Results Of pre-HCT patients (n=360), the majority were male (62.8%), identified as White (77.5%), were younger than 65 (73.6%), and had received at least some college education (78.9%). A minority were unemployed due to disability from illness (29.2%). Approximately half received autologous HCT (n=178, 49.4%). Figure 1 displays the proportion of patients scoring as high utilizers of individual coping strategies. While 31.3% were high utilizers of avoidant coping, 43.5% were high utilizers of approach-oriented coping. Notably, 43 (11.9%) patients identified as high utilizers of both approach-oriented and avoidant coping. No sociodemographic or clinical factors were associated with use of approach-oriented coping. Older age (>65 years, OR=0.9, p=0.01) and higher income (>$100K, OR=0.90, p=0.04) were associated with less frequent use of avoidant coping. Female gender (OR=1.11, p=0.03) and disabled employment status (OR=1.11, p=0.05) were associated with increased likelihood of high use of avoidant coping. Table 1 displays adjusted associations between approach-oriented and avoidant coping strategies and patient-reported outcomes. High use of approach-oriented coping was associated with better pre-HCT QOL (B=6.4, p<0.001) and lower depression (B=-1.1, p=0.001) and anxiety (B=-0.9, p=0.02) symptoms. High use of avoidant coping was associated with worse pre-HCT QOL (B=-11.7, p<0.001) and symptoms of depression (B=1.9, p<0.001), anxiety (B=3.1, p<0.001), and PTSD (B=8.1, p<0.001).
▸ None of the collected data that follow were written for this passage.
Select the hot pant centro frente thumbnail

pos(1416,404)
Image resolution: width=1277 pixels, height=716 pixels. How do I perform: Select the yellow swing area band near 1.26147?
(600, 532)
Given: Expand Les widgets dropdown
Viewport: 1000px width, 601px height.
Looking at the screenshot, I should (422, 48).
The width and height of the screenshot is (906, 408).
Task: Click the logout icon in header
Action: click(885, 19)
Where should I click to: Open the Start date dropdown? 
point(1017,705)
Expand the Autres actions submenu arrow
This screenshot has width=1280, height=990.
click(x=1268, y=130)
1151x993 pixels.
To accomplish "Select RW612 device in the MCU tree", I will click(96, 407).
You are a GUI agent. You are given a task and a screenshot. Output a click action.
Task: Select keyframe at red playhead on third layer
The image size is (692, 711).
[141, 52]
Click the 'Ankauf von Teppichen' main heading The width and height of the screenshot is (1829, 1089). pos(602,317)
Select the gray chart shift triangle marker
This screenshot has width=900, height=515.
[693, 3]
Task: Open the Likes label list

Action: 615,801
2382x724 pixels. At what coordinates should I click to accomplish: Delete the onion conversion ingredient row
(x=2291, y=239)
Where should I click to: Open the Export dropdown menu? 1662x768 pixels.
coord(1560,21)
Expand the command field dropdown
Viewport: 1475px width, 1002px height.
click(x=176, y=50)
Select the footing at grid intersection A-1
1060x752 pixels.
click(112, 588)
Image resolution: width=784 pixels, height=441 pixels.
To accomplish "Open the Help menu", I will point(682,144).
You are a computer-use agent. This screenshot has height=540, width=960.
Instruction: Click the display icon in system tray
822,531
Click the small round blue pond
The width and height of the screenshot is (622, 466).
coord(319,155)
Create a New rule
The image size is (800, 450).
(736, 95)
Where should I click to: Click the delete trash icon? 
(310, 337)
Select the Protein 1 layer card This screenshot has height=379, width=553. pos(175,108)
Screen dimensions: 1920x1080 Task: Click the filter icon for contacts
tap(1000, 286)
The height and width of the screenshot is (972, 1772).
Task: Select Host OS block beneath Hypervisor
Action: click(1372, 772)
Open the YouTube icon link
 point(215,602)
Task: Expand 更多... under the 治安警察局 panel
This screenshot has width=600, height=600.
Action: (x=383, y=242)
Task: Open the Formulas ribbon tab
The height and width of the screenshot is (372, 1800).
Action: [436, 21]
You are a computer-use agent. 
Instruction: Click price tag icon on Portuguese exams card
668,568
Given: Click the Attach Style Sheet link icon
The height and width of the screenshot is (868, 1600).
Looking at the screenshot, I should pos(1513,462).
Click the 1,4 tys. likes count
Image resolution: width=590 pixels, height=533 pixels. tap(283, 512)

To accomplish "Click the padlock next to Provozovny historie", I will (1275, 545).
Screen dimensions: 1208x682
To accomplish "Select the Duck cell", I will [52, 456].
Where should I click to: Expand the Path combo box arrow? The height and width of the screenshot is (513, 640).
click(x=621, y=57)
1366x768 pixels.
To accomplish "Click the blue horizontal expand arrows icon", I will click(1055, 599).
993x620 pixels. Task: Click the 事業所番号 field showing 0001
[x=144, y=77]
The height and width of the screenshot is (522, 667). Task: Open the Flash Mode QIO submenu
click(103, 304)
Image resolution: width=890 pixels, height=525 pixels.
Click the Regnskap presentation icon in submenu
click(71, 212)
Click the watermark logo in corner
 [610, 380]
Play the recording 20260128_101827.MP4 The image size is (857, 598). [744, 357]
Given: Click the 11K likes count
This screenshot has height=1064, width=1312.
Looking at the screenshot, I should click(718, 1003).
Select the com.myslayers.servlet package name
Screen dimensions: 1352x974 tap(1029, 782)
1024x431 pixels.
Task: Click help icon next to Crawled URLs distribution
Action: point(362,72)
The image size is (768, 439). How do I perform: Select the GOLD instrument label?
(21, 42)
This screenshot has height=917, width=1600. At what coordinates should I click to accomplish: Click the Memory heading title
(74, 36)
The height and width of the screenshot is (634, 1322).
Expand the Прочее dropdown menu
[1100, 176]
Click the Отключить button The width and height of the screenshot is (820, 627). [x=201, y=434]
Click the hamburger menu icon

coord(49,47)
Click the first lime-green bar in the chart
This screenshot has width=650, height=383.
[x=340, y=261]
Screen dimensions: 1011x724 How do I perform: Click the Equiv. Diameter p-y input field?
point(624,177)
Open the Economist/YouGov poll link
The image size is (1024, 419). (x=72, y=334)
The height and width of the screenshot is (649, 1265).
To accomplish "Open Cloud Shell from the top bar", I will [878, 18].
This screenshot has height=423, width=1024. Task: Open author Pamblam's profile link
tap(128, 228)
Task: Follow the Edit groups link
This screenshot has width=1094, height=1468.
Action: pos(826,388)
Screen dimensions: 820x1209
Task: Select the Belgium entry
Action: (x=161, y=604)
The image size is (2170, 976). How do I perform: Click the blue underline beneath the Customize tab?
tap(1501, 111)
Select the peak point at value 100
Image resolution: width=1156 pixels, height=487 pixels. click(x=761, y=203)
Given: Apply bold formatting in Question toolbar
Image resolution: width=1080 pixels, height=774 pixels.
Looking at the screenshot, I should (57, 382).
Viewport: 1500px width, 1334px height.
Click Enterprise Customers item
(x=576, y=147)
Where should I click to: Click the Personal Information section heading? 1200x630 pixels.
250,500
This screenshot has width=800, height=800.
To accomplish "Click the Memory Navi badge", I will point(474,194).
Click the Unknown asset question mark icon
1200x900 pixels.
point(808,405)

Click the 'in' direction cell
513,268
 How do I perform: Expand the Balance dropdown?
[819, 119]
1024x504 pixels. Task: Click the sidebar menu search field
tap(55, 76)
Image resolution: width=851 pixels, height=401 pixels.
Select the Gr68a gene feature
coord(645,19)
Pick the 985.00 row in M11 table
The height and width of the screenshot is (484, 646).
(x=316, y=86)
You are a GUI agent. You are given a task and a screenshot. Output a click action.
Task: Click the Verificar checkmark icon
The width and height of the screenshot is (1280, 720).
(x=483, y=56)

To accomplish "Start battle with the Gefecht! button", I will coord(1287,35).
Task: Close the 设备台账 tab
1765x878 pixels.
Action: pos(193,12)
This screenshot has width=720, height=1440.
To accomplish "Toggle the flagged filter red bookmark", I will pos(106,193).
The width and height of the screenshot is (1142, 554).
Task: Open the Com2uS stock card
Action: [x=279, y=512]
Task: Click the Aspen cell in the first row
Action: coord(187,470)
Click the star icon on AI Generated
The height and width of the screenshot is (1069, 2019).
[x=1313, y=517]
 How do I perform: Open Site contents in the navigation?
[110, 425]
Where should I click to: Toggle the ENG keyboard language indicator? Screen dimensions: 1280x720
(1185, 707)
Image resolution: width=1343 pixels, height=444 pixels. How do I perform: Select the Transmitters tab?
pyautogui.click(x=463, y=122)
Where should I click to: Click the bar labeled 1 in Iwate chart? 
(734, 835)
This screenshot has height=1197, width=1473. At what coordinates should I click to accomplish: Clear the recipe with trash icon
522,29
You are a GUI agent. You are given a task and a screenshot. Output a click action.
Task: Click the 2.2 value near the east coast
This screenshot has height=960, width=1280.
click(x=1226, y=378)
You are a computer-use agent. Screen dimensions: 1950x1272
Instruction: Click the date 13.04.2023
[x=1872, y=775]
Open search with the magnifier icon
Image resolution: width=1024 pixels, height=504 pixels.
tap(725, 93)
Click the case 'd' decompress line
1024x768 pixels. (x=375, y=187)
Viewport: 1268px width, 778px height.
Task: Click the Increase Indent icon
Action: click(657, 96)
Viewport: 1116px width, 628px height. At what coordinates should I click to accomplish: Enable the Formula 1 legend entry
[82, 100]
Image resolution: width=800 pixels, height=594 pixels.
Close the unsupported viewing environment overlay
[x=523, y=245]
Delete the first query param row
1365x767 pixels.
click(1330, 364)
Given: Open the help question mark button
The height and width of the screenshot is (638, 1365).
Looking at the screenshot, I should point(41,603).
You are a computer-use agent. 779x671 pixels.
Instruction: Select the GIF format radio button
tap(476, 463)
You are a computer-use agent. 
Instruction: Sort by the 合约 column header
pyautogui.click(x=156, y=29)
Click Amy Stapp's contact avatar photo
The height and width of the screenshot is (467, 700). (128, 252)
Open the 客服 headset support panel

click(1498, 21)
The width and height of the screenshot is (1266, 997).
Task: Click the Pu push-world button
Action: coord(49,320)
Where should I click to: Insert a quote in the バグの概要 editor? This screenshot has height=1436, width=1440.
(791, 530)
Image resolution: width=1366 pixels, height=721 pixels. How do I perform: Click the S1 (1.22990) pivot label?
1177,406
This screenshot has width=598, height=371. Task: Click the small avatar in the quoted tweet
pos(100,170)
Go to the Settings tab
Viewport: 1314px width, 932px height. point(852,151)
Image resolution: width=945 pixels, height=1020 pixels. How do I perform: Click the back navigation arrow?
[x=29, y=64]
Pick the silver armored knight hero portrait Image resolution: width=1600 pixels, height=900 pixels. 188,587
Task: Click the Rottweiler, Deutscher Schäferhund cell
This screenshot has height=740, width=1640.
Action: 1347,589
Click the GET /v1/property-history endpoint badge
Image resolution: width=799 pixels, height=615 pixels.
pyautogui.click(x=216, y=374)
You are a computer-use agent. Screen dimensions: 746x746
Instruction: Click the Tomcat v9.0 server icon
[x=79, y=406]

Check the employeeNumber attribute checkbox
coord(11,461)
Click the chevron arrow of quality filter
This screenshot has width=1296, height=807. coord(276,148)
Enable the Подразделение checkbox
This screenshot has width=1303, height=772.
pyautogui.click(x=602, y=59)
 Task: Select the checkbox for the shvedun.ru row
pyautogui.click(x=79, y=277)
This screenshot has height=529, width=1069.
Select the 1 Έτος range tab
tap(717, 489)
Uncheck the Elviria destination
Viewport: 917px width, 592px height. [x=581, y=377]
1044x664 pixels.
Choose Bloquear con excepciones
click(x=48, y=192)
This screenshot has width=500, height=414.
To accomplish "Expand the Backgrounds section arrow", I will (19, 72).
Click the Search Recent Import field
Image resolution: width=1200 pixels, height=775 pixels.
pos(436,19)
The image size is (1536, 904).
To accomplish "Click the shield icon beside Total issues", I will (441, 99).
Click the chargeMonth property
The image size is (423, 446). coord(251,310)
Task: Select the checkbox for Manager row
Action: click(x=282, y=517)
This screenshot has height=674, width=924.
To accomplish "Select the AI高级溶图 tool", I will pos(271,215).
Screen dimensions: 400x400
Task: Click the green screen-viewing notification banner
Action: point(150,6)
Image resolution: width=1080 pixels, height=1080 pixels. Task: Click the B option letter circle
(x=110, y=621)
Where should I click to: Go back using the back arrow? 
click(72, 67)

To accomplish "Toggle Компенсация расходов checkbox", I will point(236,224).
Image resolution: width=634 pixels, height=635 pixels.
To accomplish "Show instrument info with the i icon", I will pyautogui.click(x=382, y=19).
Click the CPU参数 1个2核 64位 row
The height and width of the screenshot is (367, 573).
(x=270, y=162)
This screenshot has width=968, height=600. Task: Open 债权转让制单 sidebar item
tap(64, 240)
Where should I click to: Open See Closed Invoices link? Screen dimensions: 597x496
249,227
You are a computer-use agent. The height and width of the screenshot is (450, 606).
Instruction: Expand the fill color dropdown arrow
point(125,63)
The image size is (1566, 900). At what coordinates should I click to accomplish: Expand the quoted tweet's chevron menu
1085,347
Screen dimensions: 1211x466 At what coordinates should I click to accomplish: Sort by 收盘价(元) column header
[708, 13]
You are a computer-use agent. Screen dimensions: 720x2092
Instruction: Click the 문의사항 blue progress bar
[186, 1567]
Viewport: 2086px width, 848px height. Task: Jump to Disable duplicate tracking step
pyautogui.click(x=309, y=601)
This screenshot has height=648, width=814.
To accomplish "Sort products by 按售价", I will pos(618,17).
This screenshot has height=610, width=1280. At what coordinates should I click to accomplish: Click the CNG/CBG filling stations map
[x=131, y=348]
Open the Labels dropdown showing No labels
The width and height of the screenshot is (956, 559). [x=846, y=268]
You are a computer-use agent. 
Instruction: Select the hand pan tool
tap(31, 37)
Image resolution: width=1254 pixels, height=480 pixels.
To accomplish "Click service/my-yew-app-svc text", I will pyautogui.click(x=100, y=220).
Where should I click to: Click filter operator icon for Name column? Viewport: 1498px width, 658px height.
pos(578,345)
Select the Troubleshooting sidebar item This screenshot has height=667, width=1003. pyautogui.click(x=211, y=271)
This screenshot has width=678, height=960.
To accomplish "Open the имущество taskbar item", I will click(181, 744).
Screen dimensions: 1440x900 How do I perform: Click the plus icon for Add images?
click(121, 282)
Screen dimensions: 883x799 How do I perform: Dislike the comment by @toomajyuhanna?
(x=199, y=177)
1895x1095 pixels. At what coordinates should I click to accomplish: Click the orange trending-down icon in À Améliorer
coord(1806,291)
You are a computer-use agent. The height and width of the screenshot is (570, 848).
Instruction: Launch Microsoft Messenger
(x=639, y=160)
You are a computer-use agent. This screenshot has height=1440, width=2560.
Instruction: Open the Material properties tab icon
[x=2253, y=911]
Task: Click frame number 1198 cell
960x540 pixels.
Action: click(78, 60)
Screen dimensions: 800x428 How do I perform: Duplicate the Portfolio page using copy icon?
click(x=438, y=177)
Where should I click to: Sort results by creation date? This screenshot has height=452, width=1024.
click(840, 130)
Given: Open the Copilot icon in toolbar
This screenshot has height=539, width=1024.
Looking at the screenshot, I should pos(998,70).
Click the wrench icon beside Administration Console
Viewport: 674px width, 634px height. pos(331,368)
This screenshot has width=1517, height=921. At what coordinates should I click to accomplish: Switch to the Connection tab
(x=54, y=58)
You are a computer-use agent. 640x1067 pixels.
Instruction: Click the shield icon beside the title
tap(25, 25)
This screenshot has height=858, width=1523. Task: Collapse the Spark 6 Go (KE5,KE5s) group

Conclusions Prior to HCT, patients frequently employ approach-oriented and avoidant coping strategies. Key sociodemographic factors including age, gender, income level, and employment status were associated with avoidant coping. Patients with high use of approach-oriented coping reported higher baseline QOL and lower psychological distress, while those with high use of avoidant coping strategies reported worse QOL and psychological distress. These data suggest that supportive care interventions which enhance approach-oriented coping and mitigate avoidant coping in pre-HCT populations may improve QOL and reduce psychological distress

Disclosures: Newcomb: Vertex: Current equity holder in publicly-traded company, Other: Spouse employment; Timedoc: Divested equity in a private or publicly-traded company in the past 24 months. LeBlanc: Agilix: Consultancy, Honoraria; UpToDate: Patents & Royalties; BlueNote: Consultancy, Honoraria; CareVive: Consultancy, Honoraria; Deverra Therapeutics: Research Funding; Duke University: Research Funding; American Cancer Society: Research Funding; BMS/Celgene: Consultancy, Honoraria, Research Funding, Speakers Bureau; BeiGene: Consultancy, Honoraria; AbbVie: Consultancy, Honoraria, Research Funding, Speakers Bureau; Dosentrx: Current equity holder in private company; Flatiron: Consultancy, Honoraria; Astellas: Consultancy, Honoraria, Speakers Bureau; Jazz Pharmaceuticals: Research Funding; AstraZeneca: Consultancy, Honoraria, Research Funding; Agios: Consultancy, Honoraria, Speakers Bureau; Incyte: Honoraria, Speakers Bureau; Genentech: Consultancy, Honoraria; GSK: Consultancy, Honoraria, Research Funding; Lilly: Consultancy, Honoraria; Pfizer: Consultancy, Honoraria; Meter Health: Consultancy, Honoraria; Novartis: Consultancy, Honoraria; Leukemia and Lymphoma Society: Research Funding; National Institute of Nursing Research/National Institutes of Health: Research Funding; Seattle Genetics: Research Funding; Servier: Consultancy, Honoraria. El-Jawahri: Incyte Corporation: Consultancy; GSK: Consultancy; Novartis: Consultancy.